**Passage shown**
Finally, the main algorithm `learn_rules` takes as parameters list of columns, with the last column representing the class label, and the original data in form of pandas dataframe. Optionally, you should be able to specify the list of classes that you are interested to explore first. Two optional threshold parameters `min_coverage` and `min_accuracy` set up the conditions of rule's validity for a given dataset.

We had to implement the step where we make the data domain smaller, I just dropped by matching up the ID's of the two datasets. 

In [12]:
import pandas as pd
import numpy as np

    
    # We can pre-process to determine if something is a numeric trait. 
    # We'll use two rules here:
    # 1. If the Trait is all numeric
    # 2. If there are a certain number of unique oberservations
    #    in the dataset, say more than 10. 
    # 
    # Returns a Pandas Dataframe with the columns of `columns`
    # and a row of "type" with the proper type of the variable
def learn_categories(columns, data, min_threshold = 10):
    types = []
    cols = data.columns
    for column in cols:
        if data[column].dtype == 'int64' and len(data[column].unique()) >= min_threshold::
            types.append("numeric")
        else:
            types.append("categorical")

    colType = pd.DataFrame(columns = cols)

    colType.loc['type'] = types
    return colType
    
    
def learn_rules (columns, data, classes=None, 
    min_coverage = 30, min_accuracy = 0.6):
    # List of final rules
    rules = []
    
    # If list of classes of interest is not provided - it is extracted from the last column of data
    if classes is not None:
        class_labels = classes
    else:
        class_labels = data[columns[-1]].unique().tolist()

    current_data = data.copy()

    # Get the Column types (categorical vs. numeric)
    colType = learn_categories(columns, data)

    
    
    # This follows the logic of the original PRISM algorithm
    # It processes each class in turn. 
    for class_label in class_labels:
        done = False
        while len(current_data) > min_coverage and not done:
            # Learn one rule 
            rule, subset = learn_one_rule(columns, current_data, class_label, min_coverage, min_accuracy, colType)
            
            # If the best rule does not pass the coverage threshold - we are done with this class
            if rule is None:
                break

            # If we get the rule with accuracy and coverage above threshold
            
            if rule.accuracy >= min_accuracy:
                rules.append(rule)

**Supplied entries**
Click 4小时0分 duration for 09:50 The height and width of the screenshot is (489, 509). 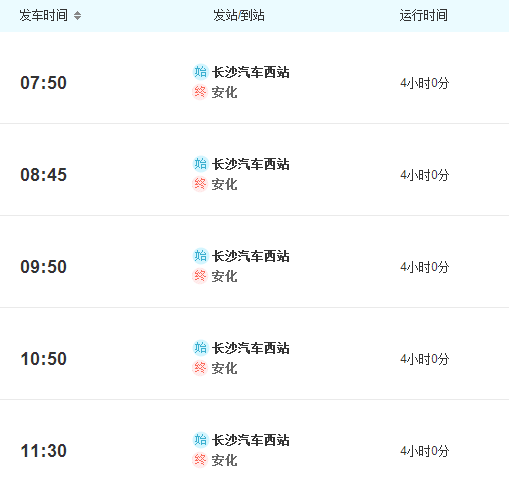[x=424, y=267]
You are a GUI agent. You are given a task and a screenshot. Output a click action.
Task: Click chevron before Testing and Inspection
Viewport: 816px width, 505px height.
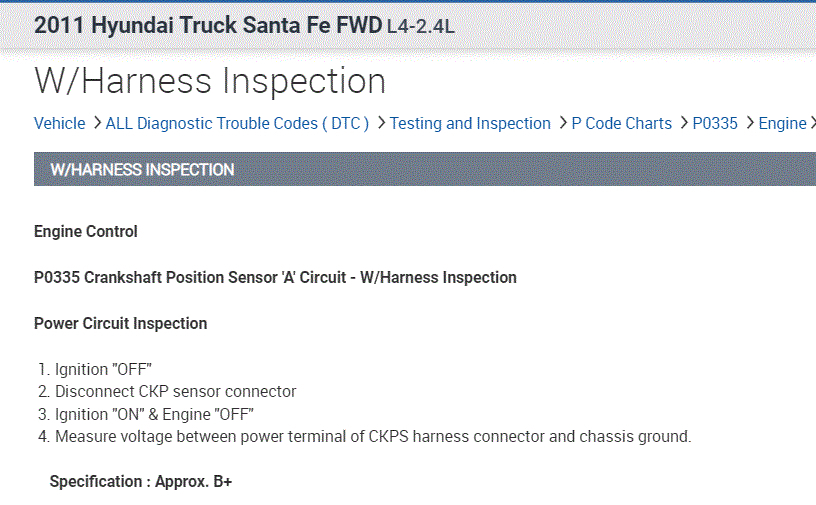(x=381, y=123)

...

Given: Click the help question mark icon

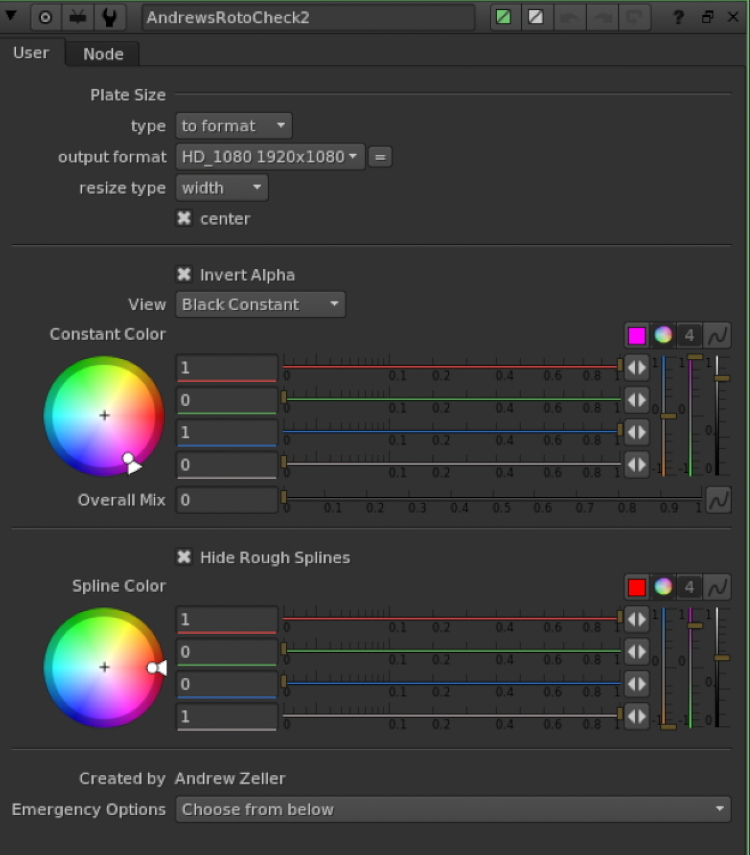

**Work order 1**
In the PRISM rule-learning code, what default value does `learn_rules` assign to `min_accuracy`?
**Work order 2**
Write the next part of the PRISM rule-learning code, starting right after the line `rules.append(rule)`.
Neither task needs the entries.

**Result 1**
0.6

**Result 2**
                # We're going to say that `subset` is the rows that need to be removed. 
                # We can drop by matching up the indices
                current_data = current_data.drop(index=subset.index)
                   
            else:
                done = True         
                
    return rules

## 3. Correctness test  

Made no changes to the code here!

Test your algorithm on the original dataset from the PRISM paper.

The dataset was downloaded from [here](https://archive.ics.uci.edu/ml/datasets/Lenses). The CSV version is included in this repository.

**Attribute Information**:

3 Classes:
- __1__ : the patient should be fitted with __hard__ contact lenses,
- __2__ : the patient should be fitted with __soft__ contact lenses,
- __3__ : the patient should __not__ be fitted with contact lenses.


Attributes:
1. age of the patient: (1) young, (2) pre-presbyopic, (3) presbyopic
2. spectacle prescription:  (1) myope, (2) hypermetrope
3. astigmatic:     (1) no, (2) yes
4. tear production rate:  (1) reduced, (2) normal

Presbyopia is physiological insufficiency of accommodation associated with the aging of the eye that results in progressively worsening ability to focus clearly on close objects. So "age=presbiopic" means old.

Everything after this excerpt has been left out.